━━━━━ STORED DATA

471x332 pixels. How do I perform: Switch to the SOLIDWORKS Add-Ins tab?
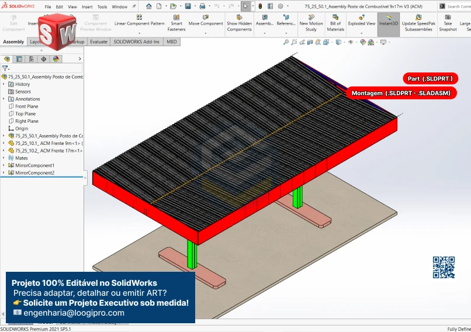[136, 42]
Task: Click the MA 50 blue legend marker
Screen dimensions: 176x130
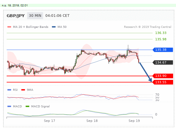Action: [54, 27]
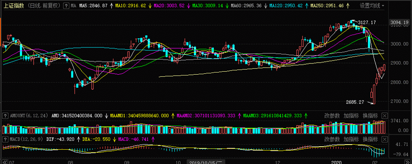
Task: Select the 上证指数 title label
Action: (14, 6)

━━━━━━━━━━

THE TASK – Each of the records above needs to be transcribed exactly, apart from its pictures.

YOUR SOLUTION –
471x332 pixels. How do I perform: Switch to the SOLIDWORKS Add-Ins tab?
[136, 42]
Task: Click the MA 50 blue legend marker
Screen dimensions: 176x130
Action: [54, 27]
Task: Select the 上证指数 title label
Action: (14, 6)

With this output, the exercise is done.